:: Aim of the exercise ::
Each record must be printed again exactly as given.

(The data Opens)

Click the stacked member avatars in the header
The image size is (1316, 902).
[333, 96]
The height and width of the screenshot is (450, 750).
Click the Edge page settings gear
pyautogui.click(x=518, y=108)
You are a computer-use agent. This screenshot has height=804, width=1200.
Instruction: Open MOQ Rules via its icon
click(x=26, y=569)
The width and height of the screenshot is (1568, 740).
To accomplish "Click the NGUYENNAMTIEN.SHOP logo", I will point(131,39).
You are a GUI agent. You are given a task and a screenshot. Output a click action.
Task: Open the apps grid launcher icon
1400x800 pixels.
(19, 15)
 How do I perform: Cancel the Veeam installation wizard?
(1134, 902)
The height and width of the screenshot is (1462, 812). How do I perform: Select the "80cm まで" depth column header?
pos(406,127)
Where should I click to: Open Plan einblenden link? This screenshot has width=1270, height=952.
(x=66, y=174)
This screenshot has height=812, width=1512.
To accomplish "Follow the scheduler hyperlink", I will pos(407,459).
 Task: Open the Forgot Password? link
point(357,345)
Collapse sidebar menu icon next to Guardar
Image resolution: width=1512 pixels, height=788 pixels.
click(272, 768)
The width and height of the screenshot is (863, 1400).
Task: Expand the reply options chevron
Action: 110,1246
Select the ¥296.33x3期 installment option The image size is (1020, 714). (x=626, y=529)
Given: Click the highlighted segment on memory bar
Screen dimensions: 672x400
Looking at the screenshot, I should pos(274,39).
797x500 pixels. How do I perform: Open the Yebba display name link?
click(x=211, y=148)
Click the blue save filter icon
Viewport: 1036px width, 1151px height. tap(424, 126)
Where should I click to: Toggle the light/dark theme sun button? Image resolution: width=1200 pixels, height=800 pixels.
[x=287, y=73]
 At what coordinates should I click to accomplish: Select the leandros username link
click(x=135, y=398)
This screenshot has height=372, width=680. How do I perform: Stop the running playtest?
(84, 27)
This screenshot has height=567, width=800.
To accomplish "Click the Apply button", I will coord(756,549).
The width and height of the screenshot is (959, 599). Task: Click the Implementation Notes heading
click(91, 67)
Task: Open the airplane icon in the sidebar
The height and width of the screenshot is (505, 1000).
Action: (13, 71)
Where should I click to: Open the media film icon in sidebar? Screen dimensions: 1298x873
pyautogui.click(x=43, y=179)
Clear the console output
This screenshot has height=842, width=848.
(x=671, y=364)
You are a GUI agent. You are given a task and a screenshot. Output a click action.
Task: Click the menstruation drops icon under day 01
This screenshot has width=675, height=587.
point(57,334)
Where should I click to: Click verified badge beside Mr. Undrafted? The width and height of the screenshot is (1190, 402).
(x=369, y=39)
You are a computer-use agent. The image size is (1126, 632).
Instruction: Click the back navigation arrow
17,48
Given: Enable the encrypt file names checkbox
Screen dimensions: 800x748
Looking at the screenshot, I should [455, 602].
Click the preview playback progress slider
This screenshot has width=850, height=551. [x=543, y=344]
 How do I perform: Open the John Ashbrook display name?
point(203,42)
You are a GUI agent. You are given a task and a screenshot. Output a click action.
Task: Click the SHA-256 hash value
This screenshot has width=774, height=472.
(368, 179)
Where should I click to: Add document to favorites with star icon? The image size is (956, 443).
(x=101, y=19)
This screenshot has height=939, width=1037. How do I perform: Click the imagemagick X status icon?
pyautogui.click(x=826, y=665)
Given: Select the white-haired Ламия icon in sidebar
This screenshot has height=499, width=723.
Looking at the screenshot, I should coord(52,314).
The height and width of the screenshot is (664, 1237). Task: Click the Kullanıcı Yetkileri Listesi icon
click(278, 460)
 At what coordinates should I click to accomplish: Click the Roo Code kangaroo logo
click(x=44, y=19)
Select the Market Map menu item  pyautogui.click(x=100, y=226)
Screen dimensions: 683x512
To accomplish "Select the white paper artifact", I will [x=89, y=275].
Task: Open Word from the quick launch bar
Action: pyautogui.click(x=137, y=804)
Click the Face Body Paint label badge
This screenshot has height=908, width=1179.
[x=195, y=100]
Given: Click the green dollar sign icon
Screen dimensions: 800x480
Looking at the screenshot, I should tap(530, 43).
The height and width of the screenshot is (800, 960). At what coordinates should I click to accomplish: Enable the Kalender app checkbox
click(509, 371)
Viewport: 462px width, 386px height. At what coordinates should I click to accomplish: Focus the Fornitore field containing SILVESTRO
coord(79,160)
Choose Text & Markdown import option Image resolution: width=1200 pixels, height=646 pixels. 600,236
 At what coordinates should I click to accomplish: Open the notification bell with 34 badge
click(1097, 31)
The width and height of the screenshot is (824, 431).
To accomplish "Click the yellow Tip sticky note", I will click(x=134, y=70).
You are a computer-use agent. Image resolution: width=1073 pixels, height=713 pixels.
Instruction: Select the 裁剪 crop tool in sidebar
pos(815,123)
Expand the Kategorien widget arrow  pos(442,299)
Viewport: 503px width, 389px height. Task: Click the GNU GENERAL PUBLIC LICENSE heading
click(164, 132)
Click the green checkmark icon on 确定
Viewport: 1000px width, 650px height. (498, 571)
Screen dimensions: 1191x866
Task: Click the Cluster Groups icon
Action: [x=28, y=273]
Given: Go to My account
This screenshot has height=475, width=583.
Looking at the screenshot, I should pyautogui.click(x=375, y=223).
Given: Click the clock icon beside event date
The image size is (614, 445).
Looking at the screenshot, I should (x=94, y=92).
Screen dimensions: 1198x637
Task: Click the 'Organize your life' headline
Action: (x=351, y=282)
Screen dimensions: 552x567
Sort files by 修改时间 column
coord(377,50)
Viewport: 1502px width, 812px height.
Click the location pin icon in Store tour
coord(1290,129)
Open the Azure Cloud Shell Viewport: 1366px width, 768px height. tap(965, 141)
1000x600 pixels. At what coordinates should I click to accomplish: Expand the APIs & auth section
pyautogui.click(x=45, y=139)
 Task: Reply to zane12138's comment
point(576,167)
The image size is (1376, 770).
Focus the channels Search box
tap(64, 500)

(The data Closes)

:: Exercise output ::
Click the stacked member avatars in the header
The image size is (1316, 902).
[333, 96]
The height and width of the screenshot is (450, 750).
Click the Edge page settings gear
pyautogui.click(x=518, y=108)
You are a computer-use agent. This screenshot has height=804, width=1200.
Instruction: Open MOQ Rules via its icon
click(x=26, y=569)
The width and height of the screenshot is (1568, 740).
To accomplish "Click the NGUYENNAMTIEN.SHOP logo", I will point(131,39).
You are a GUI agent. You are given a task and a screenshot. Output a click action.
Task: Open the apps grid launcher icon
1400x800 pixels.
(19, 15)
 How do I perform: Cancel the Veeam installation wizard?
(1134, 902)
The height and width of the screenshot is (1462, 812). How do I perform: Select the "80cm まで" depth column header?
pos(406,127)
Where should I click to: Open Plan einblenden link? This screenshot has width=1270, height=952.
(x=66, y=174)
This screenshot has height=812, width=1512.
To accomplish "Follow the scheduler hyperlink", I will pos(407,459).
 Task: Open the Forgot Password? link
point(357,345)
Collapse sidebar menu icon next to Guardar
Image resolution: width=1512 pixels, height=788 pixels.
click(272, 768)
The width and height of the screenshot is (863, 1400).
Task: Expand the reply options chevron
Action: 110,1246
Select the ¥296.33x3期 installment option The image size is (1020, 714). (x=626, y=529)
Given: Click the highlighted segment on memory bar
Screen dimensions: 672x400
Looking at the screenshot, I should pos(274,39).
797x500 pixels. How do I perform: Open the Yebba display name link?
click(x=211, y=148)
Click the blue save filter icon
Viewport: 1036px width, 1151px height. tap(424, 126)
Where should I click to: Toggle the light/dark theme sun button? Image resolution: width=1200 pixels, height=800 pixels.
[x=287, y=73]
 At what coordinates should I click to accomplish: Select the leandros username link
click(x=135, y=398)
This screenshot has height=372, width=680. How do I perform: Stop the running playtest?
(84, 27)
This screenshot has height=567, width=800.
To accomplish "Click the Apply button", I will coord(756,549).
The width and height of the screenshot is (959, 599). Task: Click the Implementation Notes heading
click(91, 67)
Task: Open the airplane icon in the sidebar
The height and width of the screenshot is (505, 1000).
Action: (13, 71)
Where should I click to: Open the media film icon in sidebar? Screen dimensions: 1298x873
pyautogui.click(x=43, y=179)
Clear the console output
This screenshot has height=842, width=848.
(x=671, y=364)
You are a GUI agent. You are given a task and a screenshot. Output a click action.
Task: Click the menstruation drops icon under day 01
This screenshot has width=675, height=587.
point(57,334)
Where should I click to: Click verified badge beside Mr. Undrafted? The width and height of the screenshot is (1190, 402).
(x=369, y=39)
You are a computer-use agent. The image size is (1126, 632).
Instruction: Click the back navigation arrow
17,48
Given: Enable the encrypt file names checkbox
Screen dimensions: 800x748
Looking at the screenshot, I should [455, 602].
Click the preview playback progress slider
This screenshot has width=850, height=551. [x=543, y=344]
 How do I perform: Open the John Ashbrook display name?
point(203,42)
You are a GUI agent. You are given a task and a screenshot. Output a click action.
Task: Click the SHA-256 hash value
This screenshot has width=774, height=472.
(368, 179)
Where should I click to: Add document to favorites with star icon? The image size is (956, 443).
(x=101, y=19)
This screenshot has height=939, width=1037. How do I perform: Click the imagemagick X status icon?
pyautogui.click(x=826, y=665)
Given: Select the white-haired Ламия icon in sidebar
This screenshot has height=499, width=723.
Looking at the screenshot, I should coord(52,314).
The height and width of the screenshot is (664, 1237). Task: Click the Kullanıcı Yetkileri Listesi icon
click(278, 460)
 At what coordinates should I click to accomplish: Click the Roo Code kangaroo logo
click(x=44, y=19)
Select the Market Map menu item  pyautogui.click(x=100, y=226)
Screen dimensions: 683x512
To accomplish "Select the white paper artifact", I will [x=89, y=275].
Task: Open Word from the quick launch bar
Action: pyautogui.click(x=137, y=804)
Click the Face Body Paint label badge
This screenshot has height=908, width=1179.
[x=195, y=100]
Given: Click the green dollar sign icon
Screen dimensions: 800x480
Looking at the screenshot, I should tap(530, 43).
The height and width of the screenshot is (800, 960). At what coordinates should I click to accomplish: Enable the Kalender app checkbox
click(509, 371)
Viewport: 462px width, 386px height. At what coordinates should I click to accomplish: Focus the Fornitore field containing SILVESTRO
coord(79,160)
Choose Text & Markdown import option Image resolution: width=1200 pixels, height=646 pixels. 600,236
 At what coordinates should I click to accomplish: Open the notification bell with 34 badge
click(1097, 31)
The width and height of the screenshot is (824, 431).
To accomplish "Click the yellow Tip sticky note", I will click(x=134, y=70).
You are a computer-use agent. Image resolution: width=1073 pixels, height=713 pixels.
Instruction: Select the 裁剪 crop tool in sidebar
pos(815,123)
Expand the Kategorien widget arrow  pos(442,299)
Viewport: 503px width, 389px height. Task: Click the GNU GENERAL PUBLIC LICENSE heading
click(164, 132)
Click the green checkmark icon on 确定
Viewport: 1000px width, 650px height. (498, 571)
Screen dimensions: 1191x866
Task: Click the Cluster Groups icon
Action: [x=28, y=273]
Given: Go to My account
This screenshot has height=475, width=583.
Looking at the screenshot, I should pyautogui.click(x=375, y=223).
Given: Click the clock icon beside event date
The image size is (614, 445).
Looking at the screenshot, I should (x=94, y=92).
Screen dimensions: 1198x637
Task: Click the 'Organize your life' headline
Action: (x=351, y=282)
Screen dimensions: 552x567
Sort files by 修改时间 column
coord(377,50)
Viewport: 1502px width, 812px height.
Click the location pin icon in Store tour
coord(1290,129)
Open the Azure Cloud Shell Viewport: 1366px width, 768px height. tap(965, 141)
1000x600 pixels. At what coordinates should I click to accomplish: Expand the APIs & auth section
pyautogui.click(x=45, y=139)
 Task: Reply to zane12138's comment
point(576,167)
The image size is (1376, 770).
Focus the channels Search box
tap(64, 500)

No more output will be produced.